Kein Anschluss unter dieser Flugnummer: Lufthansa beendet das "Special Prorate Agreement" mit Condor - zum 01. Juni wird es für Condor-Passagiere und Veranstalter erheblich komplexer, einen Lufthansa-Zubringer zu einem Condor-Langstreckenflug zu buchen.

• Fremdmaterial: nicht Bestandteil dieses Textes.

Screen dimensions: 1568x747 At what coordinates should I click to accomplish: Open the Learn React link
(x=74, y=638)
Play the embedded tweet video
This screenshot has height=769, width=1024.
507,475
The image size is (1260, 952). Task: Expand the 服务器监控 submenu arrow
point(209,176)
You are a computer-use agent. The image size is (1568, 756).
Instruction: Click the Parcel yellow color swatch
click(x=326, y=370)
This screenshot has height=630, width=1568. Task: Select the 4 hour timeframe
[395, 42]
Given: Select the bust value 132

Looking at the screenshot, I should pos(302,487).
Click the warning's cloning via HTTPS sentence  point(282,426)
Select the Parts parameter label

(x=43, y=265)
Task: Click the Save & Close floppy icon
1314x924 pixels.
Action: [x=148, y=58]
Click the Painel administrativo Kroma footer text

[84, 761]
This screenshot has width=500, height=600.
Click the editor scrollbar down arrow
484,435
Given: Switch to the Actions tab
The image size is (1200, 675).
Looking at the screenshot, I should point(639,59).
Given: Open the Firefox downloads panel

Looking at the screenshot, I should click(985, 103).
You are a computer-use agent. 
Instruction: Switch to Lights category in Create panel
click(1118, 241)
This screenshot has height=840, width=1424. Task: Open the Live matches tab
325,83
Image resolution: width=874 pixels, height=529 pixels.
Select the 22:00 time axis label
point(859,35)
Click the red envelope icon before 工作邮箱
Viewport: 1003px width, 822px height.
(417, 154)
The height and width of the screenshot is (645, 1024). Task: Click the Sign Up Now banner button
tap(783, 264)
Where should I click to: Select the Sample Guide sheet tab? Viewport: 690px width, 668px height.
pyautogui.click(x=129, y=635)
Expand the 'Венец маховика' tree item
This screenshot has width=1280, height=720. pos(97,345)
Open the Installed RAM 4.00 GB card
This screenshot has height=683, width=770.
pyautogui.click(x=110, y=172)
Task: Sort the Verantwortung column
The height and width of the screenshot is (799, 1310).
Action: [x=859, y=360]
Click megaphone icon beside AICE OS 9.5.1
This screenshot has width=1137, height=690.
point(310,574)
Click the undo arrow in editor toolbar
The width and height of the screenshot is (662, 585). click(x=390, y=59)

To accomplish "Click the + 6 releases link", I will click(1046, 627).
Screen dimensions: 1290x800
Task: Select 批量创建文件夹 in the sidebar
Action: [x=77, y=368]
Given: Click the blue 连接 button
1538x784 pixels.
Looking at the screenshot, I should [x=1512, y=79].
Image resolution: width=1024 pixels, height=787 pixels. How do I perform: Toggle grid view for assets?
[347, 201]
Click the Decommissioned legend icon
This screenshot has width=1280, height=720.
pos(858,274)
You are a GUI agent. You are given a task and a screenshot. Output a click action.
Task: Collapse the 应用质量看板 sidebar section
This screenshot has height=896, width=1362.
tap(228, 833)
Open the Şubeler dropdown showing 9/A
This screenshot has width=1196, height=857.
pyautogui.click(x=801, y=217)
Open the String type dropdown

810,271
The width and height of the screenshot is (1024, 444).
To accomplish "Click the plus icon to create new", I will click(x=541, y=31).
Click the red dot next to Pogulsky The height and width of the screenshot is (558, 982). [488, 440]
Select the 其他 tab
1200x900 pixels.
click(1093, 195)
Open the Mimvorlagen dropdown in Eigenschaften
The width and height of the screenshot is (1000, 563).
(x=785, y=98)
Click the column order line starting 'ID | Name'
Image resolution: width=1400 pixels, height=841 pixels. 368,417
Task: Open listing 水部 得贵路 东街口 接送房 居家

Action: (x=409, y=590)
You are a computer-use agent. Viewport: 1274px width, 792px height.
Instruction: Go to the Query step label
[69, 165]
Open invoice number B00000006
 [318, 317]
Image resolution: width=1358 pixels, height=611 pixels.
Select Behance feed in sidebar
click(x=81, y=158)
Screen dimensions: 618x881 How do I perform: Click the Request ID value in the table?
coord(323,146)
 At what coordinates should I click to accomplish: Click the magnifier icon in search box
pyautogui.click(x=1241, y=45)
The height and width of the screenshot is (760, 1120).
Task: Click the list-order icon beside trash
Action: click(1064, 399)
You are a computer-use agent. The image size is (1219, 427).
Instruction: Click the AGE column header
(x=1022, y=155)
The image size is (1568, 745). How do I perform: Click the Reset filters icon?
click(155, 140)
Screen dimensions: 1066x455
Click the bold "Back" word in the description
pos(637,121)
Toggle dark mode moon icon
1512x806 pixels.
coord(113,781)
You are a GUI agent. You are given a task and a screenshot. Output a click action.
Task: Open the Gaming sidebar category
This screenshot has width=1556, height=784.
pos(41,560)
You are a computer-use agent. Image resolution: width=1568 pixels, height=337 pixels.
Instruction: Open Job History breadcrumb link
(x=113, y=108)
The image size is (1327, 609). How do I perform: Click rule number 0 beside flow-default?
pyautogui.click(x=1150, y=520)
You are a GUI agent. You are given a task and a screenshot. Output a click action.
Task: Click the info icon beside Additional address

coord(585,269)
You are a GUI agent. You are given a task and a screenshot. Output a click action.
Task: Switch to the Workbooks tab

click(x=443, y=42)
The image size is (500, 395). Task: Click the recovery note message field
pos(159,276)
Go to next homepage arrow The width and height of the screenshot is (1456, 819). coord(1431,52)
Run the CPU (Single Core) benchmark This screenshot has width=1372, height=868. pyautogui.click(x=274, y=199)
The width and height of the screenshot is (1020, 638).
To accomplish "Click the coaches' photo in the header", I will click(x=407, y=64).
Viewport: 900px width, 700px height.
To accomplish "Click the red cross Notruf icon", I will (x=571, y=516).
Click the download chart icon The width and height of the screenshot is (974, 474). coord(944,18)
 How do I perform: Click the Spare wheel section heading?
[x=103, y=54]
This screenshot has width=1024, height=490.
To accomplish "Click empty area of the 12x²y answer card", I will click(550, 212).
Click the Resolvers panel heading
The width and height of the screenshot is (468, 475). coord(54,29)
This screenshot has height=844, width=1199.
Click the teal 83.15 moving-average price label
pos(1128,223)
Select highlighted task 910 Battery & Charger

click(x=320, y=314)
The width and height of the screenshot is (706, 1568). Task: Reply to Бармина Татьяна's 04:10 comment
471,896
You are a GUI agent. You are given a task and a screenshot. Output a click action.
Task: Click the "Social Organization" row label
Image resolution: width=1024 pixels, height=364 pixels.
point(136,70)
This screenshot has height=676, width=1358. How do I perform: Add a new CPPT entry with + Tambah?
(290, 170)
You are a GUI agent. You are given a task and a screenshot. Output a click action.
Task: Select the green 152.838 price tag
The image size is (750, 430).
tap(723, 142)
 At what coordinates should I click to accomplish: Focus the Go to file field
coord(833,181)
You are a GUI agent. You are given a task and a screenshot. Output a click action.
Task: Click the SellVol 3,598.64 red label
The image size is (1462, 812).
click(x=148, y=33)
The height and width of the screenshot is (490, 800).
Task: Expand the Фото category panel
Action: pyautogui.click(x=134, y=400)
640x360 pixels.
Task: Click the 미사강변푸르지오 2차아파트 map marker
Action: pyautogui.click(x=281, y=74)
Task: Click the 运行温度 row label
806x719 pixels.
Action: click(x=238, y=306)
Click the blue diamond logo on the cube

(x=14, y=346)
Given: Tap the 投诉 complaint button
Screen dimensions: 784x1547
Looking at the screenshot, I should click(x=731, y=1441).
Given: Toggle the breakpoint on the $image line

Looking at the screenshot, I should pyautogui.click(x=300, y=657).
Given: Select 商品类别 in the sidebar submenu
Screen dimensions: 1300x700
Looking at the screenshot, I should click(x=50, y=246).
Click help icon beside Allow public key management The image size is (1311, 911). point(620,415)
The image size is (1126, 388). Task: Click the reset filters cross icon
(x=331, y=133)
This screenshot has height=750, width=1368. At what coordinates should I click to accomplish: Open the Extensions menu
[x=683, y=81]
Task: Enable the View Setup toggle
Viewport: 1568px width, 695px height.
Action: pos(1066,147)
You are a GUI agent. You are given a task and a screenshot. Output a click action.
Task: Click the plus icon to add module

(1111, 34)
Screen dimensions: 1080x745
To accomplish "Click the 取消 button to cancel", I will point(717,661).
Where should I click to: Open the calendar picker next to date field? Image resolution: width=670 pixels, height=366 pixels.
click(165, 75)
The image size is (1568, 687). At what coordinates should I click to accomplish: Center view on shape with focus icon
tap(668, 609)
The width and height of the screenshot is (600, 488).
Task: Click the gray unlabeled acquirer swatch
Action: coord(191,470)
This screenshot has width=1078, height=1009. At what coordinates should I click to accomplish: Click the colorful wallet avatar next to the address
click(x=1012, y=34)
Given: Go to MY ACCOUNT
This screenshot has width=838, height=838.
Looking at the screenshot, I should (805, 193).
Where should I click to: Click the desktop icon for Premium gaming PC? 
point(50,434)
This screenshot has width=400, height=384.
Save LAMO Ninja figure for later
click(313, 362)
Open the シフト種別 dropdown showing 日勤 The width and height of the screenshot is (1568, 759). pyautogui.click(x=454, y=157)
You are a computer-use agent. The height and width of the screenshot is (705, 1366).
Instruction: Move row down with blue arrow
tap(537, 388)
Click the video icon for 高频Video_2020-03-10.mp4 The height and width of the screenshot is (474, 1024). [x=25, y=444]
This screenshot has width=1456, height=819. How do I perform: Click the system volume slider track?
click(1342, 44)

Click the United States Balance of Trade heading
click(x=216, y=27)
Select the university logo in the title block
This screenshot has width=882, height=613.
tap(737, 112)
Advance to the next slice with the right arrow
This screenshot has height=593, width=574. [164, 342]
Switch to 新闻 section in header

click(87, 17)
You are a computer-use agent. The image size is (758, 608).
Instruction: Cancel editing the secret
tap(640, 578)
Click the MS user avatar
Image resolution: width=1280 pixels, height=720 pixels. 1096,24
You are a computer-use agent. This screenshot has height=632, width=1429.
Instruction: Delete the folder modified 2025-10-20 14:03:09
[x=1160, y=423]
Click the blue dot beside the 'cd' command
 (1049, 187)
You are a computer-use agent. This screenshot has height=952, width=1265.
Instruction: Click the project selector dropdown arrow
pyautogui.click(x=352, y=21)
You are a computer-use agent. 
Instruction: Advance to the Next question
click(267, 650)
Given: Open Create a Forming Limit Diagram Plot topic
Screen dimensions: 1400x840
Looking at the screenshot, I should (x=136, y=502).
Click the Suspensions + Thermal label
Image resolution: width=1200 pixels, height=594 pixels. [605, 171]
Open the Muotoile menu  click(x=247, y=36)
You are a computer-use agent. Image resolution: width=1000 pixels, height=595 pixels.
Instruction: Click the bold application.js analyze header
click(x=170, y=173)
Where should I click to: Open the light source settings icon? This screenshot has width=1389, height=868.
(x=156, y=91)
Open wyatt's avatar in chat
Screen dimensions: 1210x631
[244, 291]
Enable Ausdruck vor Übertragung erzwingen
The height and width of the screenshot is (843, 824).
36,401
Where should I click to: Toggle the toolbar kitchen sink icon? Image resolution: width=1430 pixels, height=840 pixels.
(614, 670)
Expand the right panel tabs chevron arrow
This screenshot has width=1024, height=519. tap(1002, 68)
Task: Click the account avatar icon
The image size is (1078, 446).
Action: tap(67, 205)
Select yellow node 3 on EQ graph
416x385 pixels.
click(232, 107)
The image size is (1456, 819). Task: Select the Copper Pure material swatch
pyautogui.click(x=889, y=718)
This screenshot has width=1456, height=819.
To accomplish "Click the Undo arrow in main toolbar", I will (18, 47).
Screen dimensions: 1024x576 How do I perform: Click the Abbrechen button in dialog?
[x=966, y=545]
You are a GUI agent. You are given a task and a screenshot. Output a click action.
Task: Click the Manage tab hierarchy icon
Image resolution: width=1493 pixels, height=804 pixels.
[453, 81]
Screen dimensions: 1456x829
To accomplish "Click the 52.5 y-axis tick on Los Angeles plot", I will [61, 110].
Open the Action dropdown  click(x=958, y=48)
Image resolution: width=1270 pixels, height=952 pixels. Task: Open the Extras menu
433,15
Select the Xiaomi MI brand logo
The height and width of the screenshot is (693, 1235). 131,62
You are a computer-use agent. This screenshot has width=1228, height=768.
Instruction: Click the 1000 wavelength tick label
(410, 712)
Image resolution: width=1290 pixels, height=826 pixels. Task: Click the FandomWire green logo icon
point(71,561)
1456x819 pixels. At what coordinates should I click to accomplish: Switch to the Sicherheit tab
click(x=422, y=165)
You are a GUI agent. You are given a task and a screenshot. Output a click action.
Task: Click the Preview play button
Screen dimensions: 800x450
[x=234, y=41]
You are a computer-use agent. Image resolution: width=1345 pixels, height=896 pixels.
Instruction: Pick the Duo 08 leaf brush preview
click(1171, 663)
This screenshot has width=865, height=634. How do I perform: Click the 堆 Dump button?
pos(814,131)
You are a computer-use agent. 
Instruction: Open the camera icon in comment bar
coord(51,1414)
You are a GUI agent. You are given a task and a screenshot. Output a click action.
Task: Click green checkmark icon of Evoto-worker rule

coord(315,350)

Condor wittert dahinter "eine breit angelegte Missbrauchsstrategie", der Ferienflieger führt Kartellbeschwerde gegen Lufthansa.

Parallel hat Condor-Chef Ralf Teckentrup den EuGH eingeschaltet: Condor lässt die EU-Auflagen für staatliche Milliardenhilfen an den Konkurrenten überprüfen. Spätestens Teckentrups Gang nach Luxemburg dürfte man bei Lufthansa als offene Kampfansage aufgefasst haben.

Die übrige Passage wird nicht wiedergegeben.